Sunday, April 23, 2017

The French, Coming Apart

This article by Christopher Caldwell, The French, Coming Apart, is a fascinating look at the French political landscape, and its impossible to not draw parallels to here in the US.

In France, a real-estate expert has done something almost as improbable. Christophe Guilluy calls himself a geographer. But he has spent decades as a housing consultant in various rapidly changing neighborhoods north of Paris, studying gentrification, among other things. And he has crafted a convincing narrative tying together France’s various social problems—immigration tensions, inequality, deindustrialization, economic decline, ethnic conflict, and the rise of populist parties. Such an analysis had previously eluded the Parisian caste of philosophers, political scientists, literary journalists, government-funded researchers, and party ideologues.
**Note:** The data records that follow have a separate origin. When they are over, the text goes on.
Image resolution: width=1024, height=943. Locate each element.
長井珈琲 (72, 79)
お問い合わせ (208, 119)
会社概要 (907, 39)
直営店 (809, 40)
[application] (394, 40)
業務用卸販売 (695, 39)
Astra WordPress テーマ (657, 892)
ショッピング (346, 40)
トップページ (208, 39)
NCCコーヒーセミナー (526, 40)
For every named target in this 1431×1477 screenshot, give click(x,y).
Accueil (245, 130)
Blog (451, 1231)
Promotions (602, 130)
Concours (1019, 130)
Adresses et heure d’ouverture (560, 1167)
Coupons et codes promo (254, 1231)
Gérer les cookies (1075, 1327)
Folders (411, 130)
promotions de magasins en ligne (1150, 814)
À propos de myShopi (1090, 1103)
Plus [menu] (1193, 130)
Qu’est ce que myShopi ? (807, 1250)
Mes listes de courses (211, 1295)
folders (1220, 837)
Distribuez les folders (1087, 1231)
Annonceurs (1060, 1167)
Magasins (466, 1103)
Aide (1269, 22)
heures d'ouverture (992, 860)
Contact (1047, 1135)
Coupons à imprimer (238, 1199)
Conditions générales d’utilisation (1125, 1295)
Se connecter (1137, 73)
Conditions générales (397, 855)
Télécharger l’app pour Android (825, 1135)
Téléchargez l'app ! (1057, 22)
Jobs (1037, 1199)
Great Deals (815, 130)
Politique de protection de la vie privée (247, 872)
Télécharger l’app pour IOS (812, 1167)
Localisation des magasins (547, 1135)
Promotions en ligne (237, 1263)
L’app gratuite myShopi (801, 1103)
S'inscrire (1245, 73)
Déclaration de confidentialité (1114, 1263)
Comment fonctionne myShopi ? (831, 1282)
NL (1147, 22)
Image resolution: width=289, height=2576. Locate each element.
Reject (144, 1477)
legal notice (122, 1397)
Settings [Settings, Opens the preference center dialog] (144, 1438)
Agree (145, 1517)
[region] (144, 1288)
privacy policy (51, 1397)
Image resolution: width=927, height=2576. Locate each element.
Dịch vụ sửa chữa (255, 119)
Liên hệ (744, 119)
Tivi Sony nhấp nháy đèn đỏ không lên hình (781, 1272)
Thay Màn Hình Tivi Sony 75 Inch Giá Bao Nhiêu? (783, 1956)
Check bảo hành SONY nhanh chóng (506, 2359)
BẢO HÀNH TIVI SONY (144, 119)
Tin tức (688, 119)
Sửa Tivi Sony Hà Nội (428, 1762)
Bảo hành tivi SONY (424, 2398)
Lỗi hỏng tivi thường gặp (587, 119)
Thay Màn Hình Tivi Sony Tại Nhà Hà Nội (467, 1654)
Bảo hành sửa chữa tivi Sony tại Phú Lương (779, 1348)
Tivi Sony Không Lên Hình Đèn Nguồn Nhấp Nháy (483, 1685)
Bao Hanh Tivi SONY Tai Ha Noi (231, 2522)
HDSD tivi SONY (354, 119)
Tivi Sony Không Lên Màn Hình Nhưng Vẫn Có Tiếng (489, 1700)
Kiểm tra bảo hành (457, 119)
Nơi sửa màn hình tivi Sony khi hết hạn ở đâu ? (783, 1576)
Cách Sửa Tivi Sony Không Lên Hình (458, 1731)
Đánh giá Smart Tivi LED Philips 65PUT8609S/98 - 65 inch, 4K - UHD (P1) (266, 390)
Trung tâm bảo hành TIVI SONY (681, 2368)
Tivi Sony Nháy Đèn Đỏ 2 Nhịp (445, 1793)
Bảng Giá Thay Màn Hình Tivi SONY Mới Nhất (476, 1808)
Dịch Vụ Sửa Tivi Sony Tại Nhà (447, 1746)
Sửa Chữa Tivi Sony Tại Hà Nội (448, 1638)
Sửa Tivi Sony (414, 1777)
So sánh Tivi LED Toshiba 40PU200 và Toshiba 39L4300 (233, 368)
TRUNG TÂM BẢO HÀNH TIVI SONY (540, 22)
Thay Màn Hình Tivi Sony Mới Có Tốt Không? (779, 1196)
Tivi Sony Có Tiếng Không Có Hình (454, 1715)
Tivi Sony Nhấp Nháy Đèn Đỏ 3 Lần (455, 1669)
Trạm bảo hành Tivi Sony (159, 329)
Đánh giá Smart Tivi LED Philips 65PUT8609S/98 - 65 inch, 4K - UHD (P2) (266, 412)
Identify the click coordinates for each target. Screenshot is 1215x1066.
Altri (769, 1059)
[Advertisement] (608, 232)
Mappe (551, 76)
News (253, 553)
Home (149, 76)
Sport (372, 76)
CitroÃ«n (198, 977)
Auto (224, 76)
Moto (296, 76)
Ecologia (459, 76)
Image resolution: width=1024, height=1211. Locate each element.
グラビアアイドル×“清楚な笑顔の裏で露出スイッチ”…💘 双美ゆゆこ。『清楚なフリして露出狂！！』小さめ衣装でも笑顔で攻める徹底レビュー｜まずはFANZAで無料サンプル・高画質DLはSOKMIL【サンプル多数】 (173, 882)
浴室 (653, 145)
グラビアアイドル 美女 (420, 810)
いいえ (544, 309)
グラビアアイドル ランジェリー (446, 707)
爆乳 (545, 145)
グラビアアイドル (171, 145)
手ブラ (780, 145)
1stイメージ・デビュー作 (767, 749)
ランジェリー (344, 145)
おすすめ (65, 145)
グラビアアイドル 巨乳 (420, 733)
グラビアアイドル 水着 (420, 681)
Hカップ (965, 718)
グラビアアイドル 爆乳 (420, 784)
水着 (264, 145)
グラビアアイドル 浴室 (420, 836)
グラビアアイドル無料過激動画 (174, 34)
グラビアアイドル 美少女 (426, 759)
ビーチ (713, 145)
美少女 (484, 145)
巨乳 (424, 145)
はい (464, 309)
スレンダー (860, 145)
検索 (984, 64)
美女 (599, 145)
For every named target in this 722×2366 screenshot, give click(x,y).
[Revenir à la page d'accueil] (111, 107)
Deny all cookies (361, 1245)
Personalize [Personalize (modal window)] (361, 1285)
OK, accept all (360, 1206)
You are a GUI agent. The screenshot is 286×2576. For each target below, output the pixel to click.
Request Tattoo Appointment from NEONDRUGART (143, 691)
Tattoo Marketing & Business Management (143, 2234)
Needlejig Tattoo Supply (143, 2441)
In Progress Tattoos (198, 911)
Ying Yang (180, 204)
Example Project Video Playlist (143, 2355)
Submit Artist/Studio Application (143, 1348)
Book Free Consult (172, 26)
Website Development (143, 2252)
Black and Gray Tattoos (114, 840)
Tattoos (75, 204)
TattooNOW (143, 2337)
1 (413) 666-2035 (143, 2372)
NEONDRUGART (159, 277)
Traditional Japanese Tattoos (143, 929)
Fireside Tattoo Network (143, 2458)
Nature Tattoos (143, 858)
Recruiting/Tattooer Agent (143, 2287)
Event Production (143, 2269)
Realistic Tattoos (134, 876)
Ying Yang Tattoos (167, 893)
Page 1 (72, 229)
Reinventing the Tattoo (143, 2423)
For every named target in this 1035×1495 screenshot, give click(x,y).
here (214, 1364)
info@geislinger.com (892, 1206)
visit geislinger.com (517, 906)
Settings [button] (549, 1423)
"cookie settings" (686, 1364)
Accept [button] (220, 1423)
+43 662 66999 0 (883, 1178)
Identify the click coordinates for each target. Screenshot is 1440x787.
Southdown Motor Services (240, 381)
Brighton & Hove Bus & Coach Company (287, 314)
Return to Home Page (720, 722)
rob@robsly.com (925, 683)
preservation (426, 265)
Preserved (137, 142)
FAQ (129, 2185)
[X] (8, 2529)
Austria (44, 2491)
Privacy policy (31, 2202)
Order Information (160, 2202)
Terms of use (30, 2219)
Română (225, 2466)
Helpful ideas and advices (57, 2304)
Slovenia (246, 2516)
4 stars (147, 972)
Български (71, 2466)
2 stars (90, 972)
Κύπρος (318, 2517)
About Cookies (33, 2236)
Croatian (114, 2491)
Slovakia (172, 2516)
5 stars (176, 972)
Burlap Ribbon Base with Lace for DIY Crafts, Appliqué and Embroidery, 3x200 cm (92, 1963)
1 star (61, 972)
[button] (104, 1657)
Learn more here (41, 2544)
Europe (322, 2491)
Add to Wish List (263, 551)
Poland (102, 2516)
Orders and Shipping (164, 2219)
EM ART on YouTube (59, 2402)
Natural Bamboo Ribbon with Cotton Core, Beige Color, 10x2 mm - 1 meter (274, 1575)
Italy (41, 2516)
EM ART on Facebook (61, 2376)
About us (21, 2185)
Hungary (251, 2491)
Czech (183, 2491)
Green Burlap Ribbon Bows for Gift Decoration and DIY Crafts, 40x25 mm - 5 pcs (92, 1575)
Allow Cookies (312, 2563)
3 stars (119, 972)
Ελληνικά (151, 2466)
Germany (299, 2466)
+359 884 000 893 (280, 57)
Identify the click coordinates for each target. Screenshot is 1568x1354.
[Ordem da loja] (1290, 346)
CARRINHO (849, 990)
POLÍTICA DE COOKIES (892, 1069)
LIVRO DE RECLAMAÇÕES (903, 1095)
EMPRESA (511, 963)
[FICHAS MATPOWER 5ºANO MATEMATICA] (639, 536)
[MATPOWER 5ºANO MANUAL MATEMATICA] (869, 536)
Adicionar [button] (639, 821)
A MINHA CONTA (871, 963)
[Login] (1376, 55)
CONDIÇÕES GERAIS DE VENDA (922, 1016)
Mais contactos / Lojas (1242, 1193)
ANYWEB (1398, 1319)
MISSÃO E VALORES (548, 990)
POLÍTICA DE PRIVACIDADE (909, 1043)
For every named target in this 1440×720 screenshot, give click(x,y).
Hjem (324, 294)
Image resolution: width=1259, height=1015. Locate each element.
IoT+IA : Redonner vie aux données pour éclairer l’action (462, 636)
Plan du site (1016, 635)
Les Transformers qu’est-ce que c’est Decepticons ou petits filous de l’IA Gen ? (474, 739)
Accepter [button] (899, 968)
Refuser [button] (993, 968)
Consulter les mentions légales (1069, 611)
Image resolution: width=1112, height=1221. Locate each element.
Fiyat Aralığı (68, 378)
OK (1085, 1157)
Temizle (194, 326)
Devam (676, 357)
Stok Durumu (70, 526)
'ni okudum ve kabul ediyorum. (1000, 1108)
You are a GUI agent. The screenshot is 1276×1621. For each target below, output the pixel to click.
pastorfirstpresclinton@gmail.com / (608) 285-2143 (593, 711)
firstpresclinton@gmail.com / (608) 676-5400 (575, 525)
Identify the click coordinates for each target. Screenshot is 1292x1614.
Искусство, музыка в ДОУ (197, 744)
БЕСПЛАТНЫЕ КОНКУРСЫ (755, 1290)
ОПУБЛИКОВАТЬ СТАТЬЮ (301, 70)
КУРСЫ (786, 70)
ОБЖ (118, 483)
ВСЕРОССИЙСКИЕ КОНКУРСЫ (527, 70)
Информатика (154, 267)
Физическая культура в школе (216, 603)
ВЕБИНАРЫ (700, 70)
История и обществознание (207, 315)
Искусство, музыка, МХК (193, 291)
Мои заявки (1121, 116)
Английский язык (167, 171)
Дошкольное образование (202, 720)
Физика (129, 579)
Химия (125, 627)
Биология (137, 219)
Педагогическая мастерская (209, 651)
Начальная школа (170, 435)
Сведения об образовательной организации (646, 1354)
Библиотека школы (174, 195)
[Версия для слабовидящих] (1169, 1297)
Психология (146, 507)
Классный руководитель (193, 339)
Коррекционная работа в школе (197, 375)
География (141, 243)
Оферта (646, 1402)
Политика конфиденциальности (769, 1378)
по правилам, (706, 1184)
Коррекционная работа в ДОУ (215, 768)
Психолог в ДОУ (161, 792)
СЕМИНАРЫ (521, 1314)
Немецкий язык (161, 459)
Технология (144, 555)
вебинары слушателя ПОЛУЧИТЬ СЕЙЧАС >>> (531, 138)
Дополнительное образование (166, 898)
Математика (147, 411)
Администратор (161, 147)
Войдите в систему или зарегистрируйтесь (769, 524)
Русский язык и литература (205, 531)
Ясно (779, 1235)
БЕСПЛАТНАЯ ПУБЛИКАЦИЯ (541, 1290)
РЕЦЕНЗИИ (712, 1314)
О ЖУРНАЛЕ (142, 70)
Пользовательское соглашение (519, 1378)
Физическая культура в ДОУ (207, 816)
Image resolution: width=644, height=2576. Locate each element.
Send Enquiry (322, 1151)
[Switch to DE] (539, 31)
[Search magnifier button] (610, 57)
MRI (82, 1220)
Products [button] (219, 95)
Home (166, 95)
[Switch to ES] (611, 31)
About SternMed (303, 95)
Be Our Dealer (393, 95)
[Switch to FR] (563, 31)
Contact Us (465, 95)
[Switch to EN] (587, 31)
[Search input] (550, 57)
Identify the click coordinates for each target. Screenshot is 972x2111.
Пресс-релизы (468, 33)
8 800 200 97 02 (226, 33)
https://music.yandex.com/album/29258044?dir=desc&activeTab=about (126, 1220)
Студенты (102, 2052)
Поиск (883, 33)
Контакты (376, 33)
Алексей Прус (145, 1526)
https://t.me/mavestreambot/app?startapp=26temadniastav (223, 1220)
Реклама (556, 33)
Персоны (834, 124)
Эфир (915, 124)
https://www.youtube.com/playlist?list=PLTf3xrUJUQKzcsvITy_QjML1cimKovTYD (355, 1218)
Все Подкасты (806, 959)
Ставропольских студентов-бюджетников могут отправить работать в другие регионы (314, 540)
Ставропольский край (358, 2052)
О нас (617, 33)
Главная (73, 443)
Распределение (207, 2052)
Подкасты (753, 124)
Guilluy is none of these. Yet in a French political system that is as polarized as the American, both the outgoing Socialist president François Hollande and his Gaullist predecessor Nicolas Sarkozy sought his counsel. Marine Le Pen, whose National Front dismisses both major parties as part of a corrupt establishment, is equally enthusiastic about his work. Guilluy has published three books, as yet untranslated, since 2010, with the newest, Le crépuscule de la France d’en haut (roughly: “The Twilight of the French Elite”), arriving in bookstores last fall. The volumes focus closely on French circumstances, institutions, and laws, so they might not be translated anytime soon. But they give the best ground-level look available at the economic, residential, and democratic consequences of globalization in France. They also give an explanation for the rise of the National Front that goes beyond the usual imputation of stupidity or bigotry to its voters. Guilluy’s work thus tells us something important about British voters’ decision to withdraw from the European Union and the astonishing rise of Donald Trump—two phenomena that have drawn on similar grievances.

If anyone with more direct knowledge of French politics would comment on this, I'd love to hear it. I searched briefly and didn't find much to contradict this article.